Ubik has a leg up on many mainstream programming languages when it comes
to literate programming: the ordering of definitions is not significant
in Ubik, so one can order the statements in a module in whatever order
makes a better "narrative". That, combined with the fact that a literate
Ubik file is also valid reStructuredText (reST), means that writing
literate Ubik is both super-easy and barely dissimilar from normal Ubik.

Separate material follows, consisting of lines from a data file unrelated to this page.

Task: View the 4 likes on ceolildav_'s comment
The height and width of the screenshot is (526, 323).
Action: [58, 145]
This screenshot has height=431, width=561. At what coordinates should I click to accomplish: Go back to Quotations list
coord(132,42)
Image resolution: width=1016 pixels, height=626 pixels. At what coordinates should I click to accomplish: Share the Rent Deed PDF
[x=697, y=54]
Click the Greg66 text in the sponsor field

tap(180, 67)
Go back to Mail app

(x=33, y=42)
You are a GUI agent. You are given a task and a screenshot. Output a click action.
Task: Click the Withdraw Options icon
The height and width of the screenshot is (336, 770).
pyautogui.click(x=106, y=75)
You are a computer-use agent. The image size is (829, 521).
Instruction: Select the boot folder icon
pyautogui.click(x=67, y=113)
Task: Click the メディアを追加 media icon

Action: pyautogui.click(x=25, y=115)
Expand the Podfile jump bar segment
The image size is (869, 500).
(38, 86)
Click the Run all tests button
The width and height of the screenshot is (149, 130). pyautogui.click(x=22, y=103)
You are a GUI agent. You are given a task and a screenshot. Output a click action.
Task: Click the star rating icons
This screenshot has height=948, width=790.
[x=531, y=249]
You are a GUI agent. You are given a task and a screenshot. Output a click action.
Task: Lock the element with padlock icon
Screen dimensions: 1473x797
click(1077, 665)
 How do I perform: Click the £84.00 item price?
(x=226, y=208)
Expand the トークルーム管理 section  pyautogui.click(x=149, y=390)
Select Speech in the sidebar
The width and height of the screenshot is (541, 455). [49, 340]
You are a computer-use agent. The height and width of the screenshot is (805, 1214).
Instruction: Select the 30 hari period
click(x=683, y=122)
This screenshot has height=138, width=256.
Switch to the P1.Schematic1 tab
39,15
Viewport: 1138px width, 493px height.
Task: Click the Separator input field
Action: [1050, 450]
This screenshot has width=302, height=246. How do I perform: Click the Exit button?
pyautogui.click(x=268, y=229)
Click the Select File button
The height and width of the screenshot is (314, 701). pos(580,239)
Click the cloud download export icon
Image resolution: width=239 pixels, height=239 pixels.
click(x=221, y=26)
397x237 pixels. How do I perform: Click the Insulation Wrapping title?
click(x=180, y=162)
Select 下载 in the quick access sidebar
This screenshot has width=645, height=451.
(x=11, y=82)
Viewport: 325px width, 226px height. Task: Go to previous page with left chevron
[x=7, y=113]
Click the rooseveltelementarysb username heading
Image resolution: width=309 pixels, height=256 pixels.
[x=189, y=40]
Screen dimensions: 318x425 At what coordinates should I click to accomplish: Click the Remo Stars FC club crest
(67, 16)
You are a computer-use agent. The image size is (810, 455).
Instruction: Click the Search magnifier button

Literate Ubik files have the extension ".ul" or ".rst"; when an input
file has one of these extensions, the Ubik compiler correctly skips the
lines that do not correspond to actual code. Since the file itself is
already valid reST, no processing of the file needs to happen to turn it
into a valid markup file (often called "weaving" in the literate
programming world).

Any code block in a literate Ubik file is considered Ubik source code.
So this:

    Creating nothing from something
    A brief exposition on writing a programming language

    Something from nothing is a really cool trick, but nothing from
    something is even cooler. Check out what happens when I do something
    like this::

        : this ^ imp:MaybeThing -> imp:MaybeThing
        = \x -> imp:Nothing

    I did it. I made nothing from something. Check that out. And all I
    needed to do it were these things:

    .. code:: ubik
        . the-void
        + imp

    Which is not dissimilar from this Java code:

    .. code:: java
        package thevoid;
        import imp;

    Or this Go code::

    > package thevoid;
    > import imp;

Is equivalent to this Ubik file:

    : this ^ imp:MaybeThing -> imp:MaybeThing
    = \x -> imp:Nothing
    . the-void
    + imp

Specifically, the following elements are assumed to be Ubik source

    - Unquoted literal blocks of all stripes (any of the
      double-colon-delimited blocks, whether the double colon is on its
      own line or at the end of the previous).
    - Code directives where the name of the programming language is
      explicitly set to "ubik".

If you want code-formatted blocks that aren't treated as Ubik source
material, you can use a code block with the language set to something
else (or just unset entirely). You can also use a quoted literal block,
although you'll end up with the quoting character inside the result.

To avoid a dependency on an entire reST parser, we actually identify
things that are not proper reST when looking for the ..code:: marker.
The code directives must start on their own line and match the following
string, with whitespace appearing at any point in the line:


The code must start on a new line after the directive, and all lines are
taken until a line with no indentation is found again. This is more
permissive than the reST spec, but it simplifies the implementation of
the weave operation significantly. The following markers are all valid:

    .. code :: ubik
    . . c o d e : : u b i k
    .               .code:         :ubik
    ..code::ubi k

Internally, literate code weaving is implemented by commenting out each
line that is not source material before the stream is even passed to the
lexer. This is nice and streamable; an implementation of the stream that
does this is present in libubik/codegen/literate.c.